''[. . .]A Wy czego tu szukacie - nagle z góry zlazła babajaga. . . ''
'Oh jak ja się cieszę , że Cię widzę' pomyślałam sobie jak tylko ujrzałam tą czarownicę w różowym szlafroczku. Ukochany chyba widział moją minę, bo od razu zareagował.
- O cześć Caro co tam u Ciebie - mówił trzymając mnie za rękę i uśmiechając się do niej. Nie wiem, ale był chyba jedyną osobą, która ją toleruje zaraz po Marco.
- Hej Mo, a u mnie wszystko dobrze, bo widzę Ciebie i oczywiście Marco - zalotnie się uśmiechnęła.
- Też się cieszę myszko, że Cię widzę - Marco pocałował ją w policzek, gdy usiadła mu na kolanach.
- Przepraszam pójdę do małej - powiedziałam najspokojniej jak tylko potrafiłam.
- Mhm. . . - odpowiedziała tymczasowa Pani domu z takim wzrokiem jakby mogła to by mnie zabiła.
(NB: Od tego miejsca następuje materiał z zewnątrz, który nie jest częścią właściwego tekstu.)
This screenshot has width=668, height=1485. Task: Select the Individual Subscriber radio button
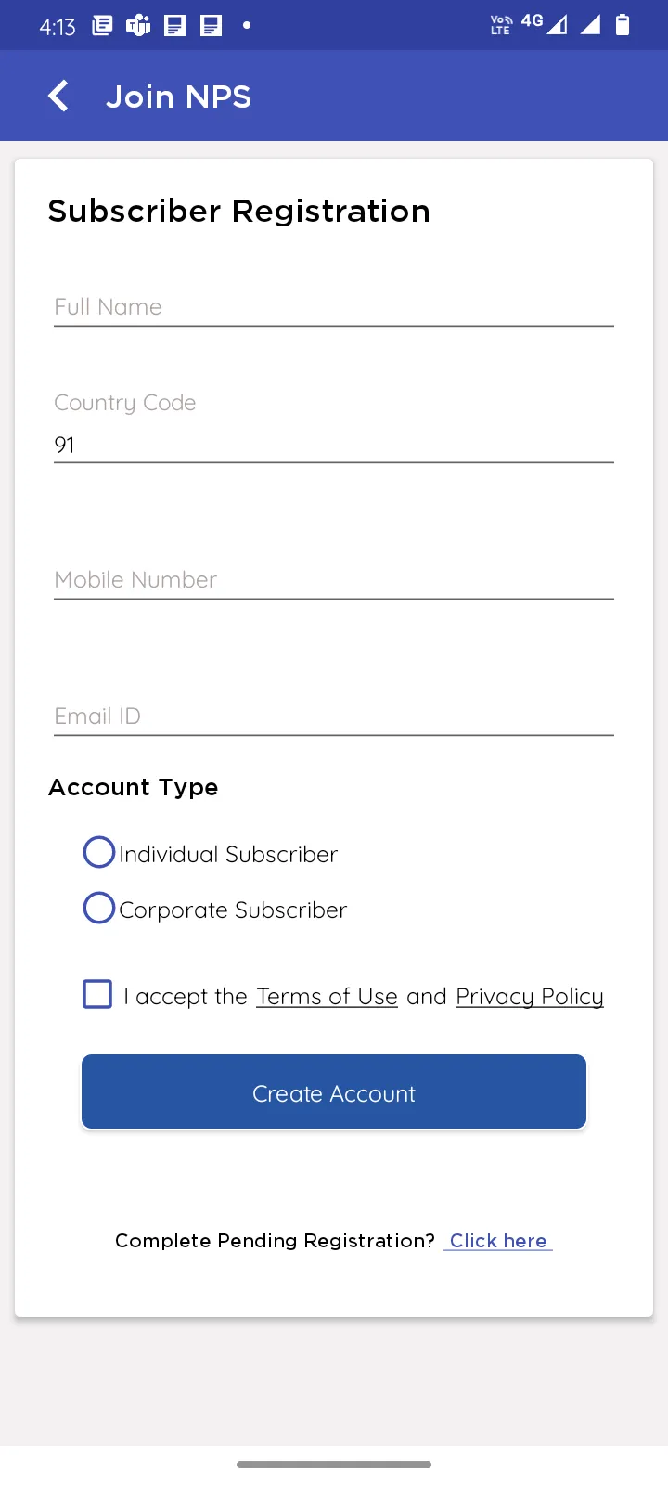click(99, 852)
- Tylko uważaj na siebie - pocałował mnie w czoło Mo podając przy okazji kule.
- Spokojnie kochanie - jak na złość tej blondi odwzajemniłam pocałunek chłopaka z tym tylko, że w usta.
- To ja Ci pokaże gdzie - Caroline wstała i ruszyła przede mnie.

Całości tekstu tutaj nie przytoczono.